- The problem -
Could you turn the stretch from the line containing "Pick the Place Text tool" through the line containing "Screen dimensions: 903x464" into a numbered list, skipping blank lines and leaving out the pictures?

- Data for the task -

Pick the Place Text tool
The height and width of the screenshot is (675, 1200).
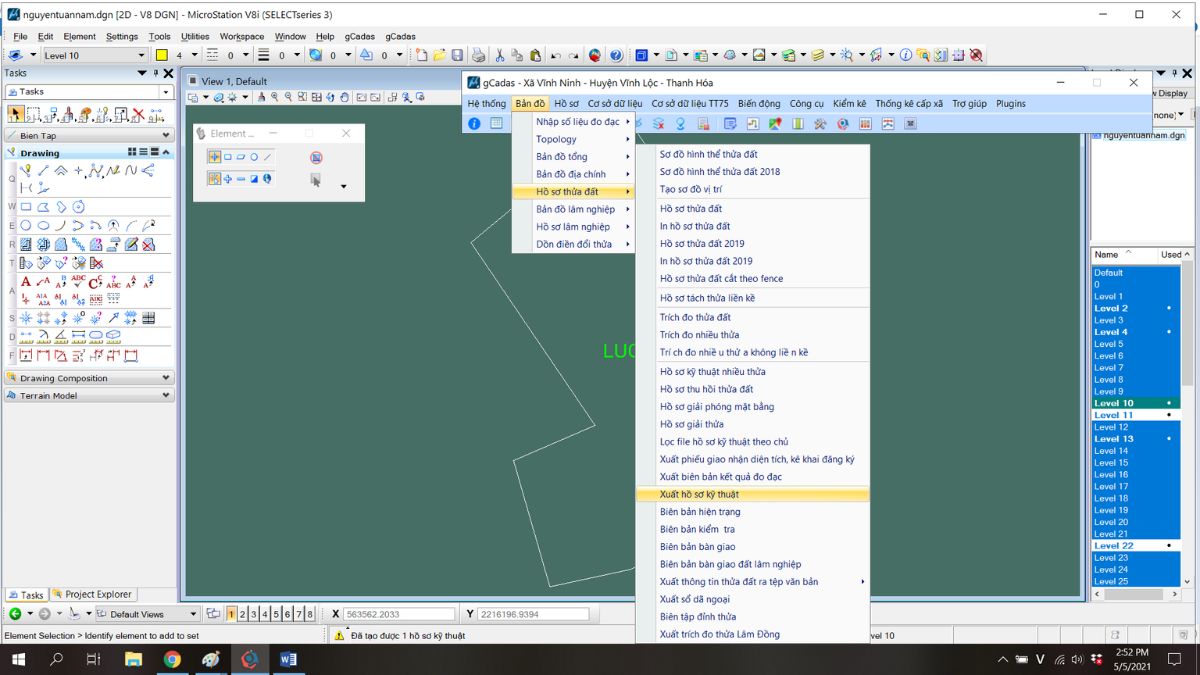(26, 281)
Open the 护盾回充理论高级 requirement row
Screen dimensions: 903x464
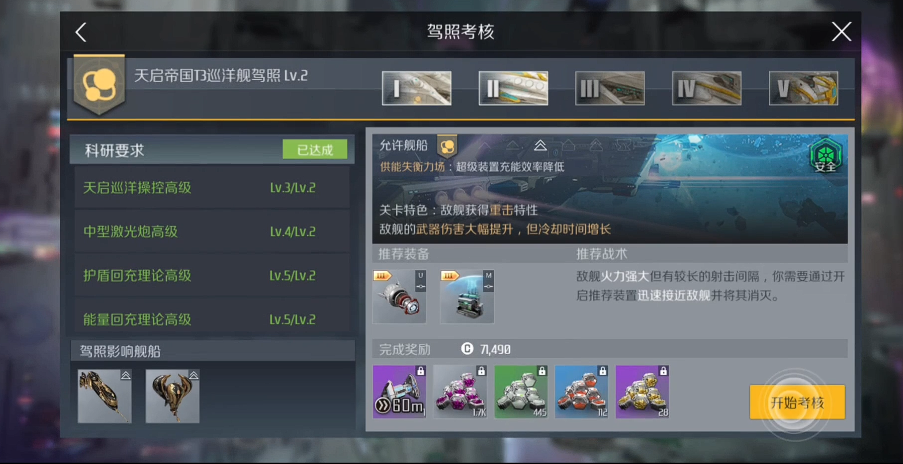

---

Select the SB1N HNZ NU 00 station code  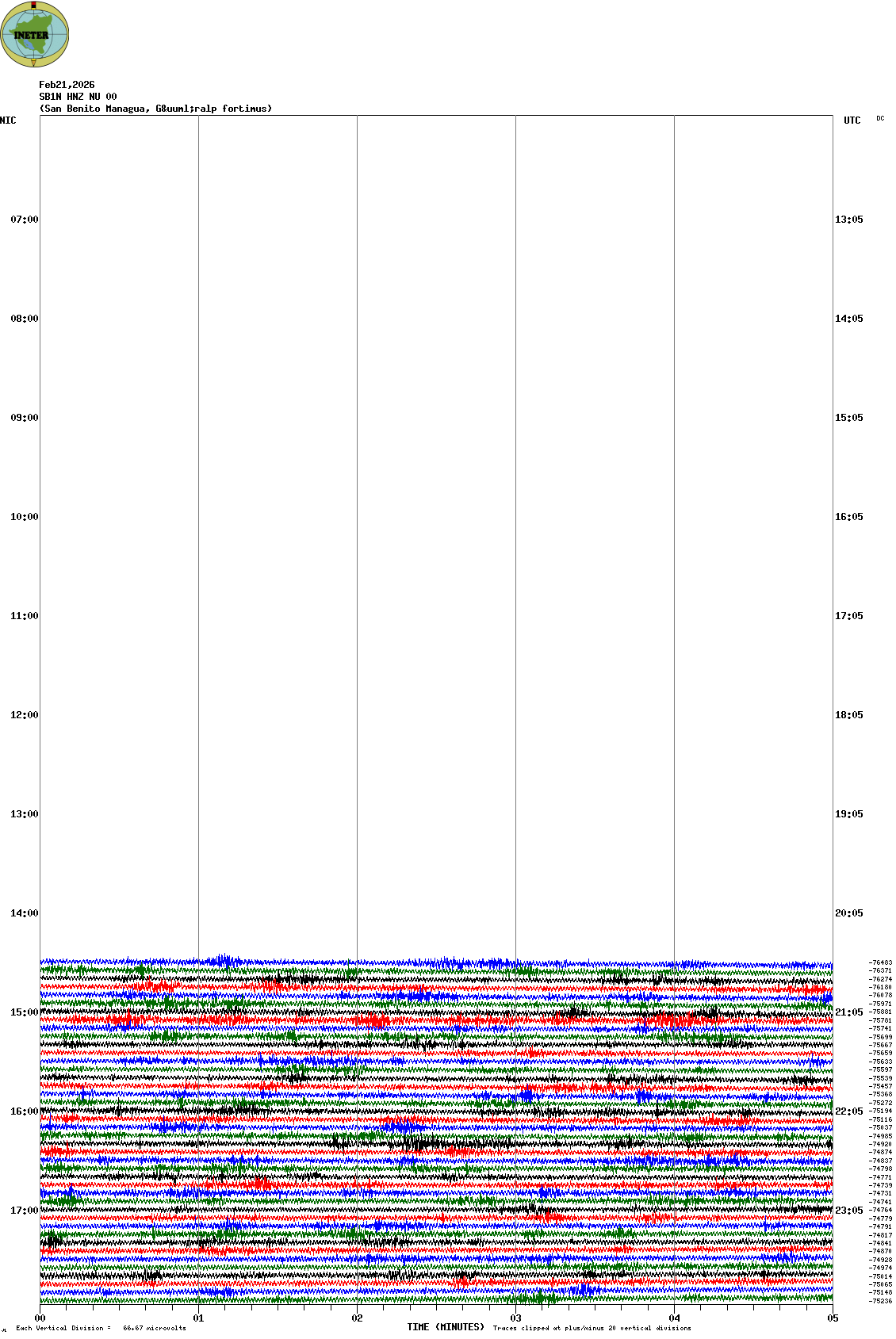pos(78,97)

...

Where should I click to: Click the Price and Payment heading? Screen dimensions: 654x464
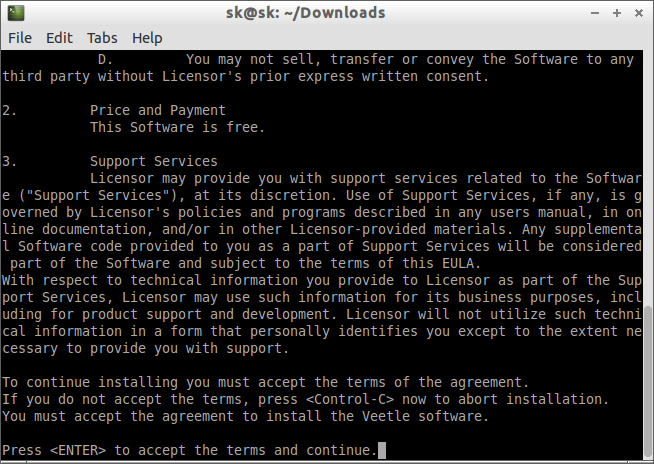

- Completed task -
1. Pick the Place Text tool
2. The height and width of the screenshot is (675, 1200).
3. (26, 281)
4. Open the 护盾回充理论高级 requirement row
5. Screen dimensions: 903x464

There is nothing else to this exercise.